DATA RECORDS
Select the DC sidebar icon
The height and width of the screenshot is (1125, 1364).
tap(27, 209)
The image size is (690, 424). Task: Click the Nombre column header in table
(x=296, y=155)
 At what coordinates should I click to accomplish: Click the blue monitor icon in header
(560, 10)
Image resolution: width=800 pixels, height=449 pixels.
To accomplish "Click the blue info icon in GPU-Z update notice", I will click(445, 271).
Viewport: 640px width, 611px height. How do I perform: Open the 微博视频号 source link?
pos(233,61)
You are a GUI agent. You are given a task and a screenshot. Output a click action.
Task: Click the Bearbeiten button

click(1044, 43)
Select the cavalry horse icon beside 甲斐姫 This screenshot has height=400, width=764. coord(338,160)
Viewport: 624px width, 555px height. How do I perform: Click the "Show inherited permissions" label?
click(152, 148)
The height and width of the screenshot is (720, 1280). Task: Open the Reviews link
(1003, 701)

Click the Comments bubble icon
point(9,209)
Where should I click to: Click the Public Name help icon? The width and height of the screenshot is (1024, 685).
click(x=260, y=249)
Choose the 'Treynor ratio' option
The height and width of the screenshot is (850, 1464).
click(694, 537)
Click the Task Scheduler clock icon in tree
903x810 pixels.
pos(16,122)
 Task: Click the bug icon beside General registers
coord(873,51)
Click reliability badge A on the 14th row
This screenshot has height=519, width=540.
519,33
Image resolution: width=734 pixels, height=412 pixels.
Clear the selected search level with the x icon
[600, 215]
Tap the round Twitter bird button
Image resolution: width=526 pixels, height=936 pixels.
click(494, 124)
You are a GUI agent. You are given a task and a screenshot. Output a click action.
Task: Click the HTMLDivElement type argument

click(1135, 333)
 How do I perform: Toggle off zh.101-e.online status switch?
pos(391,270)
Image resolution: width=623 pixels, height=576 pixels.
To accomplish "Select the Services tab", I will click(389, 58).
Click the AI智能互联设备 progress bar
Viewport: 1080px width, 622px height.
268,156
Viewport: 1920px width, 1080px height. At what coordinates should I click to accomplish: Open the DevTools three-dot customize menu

BRIEF
Give back the lines above exactly, from the one with "How do I perform: Toggle" through the last line.

EXERCISE SOLUTION
 How do I perform: Toggle off zh.101-e.online status switch?
pos(391,270)
Image resolution: width=623 pixels, height=576 pixels.
To accomplish "Select the Services tab", I will click(389, 58).
Click the AI智能互联设备 progress bar
Viewport: 1080px width, 622px height.
268,156
Viewport: 1920px width, 1080px height. At what coordinates should I click to accomplish: Open the DevTools three-dot customize menu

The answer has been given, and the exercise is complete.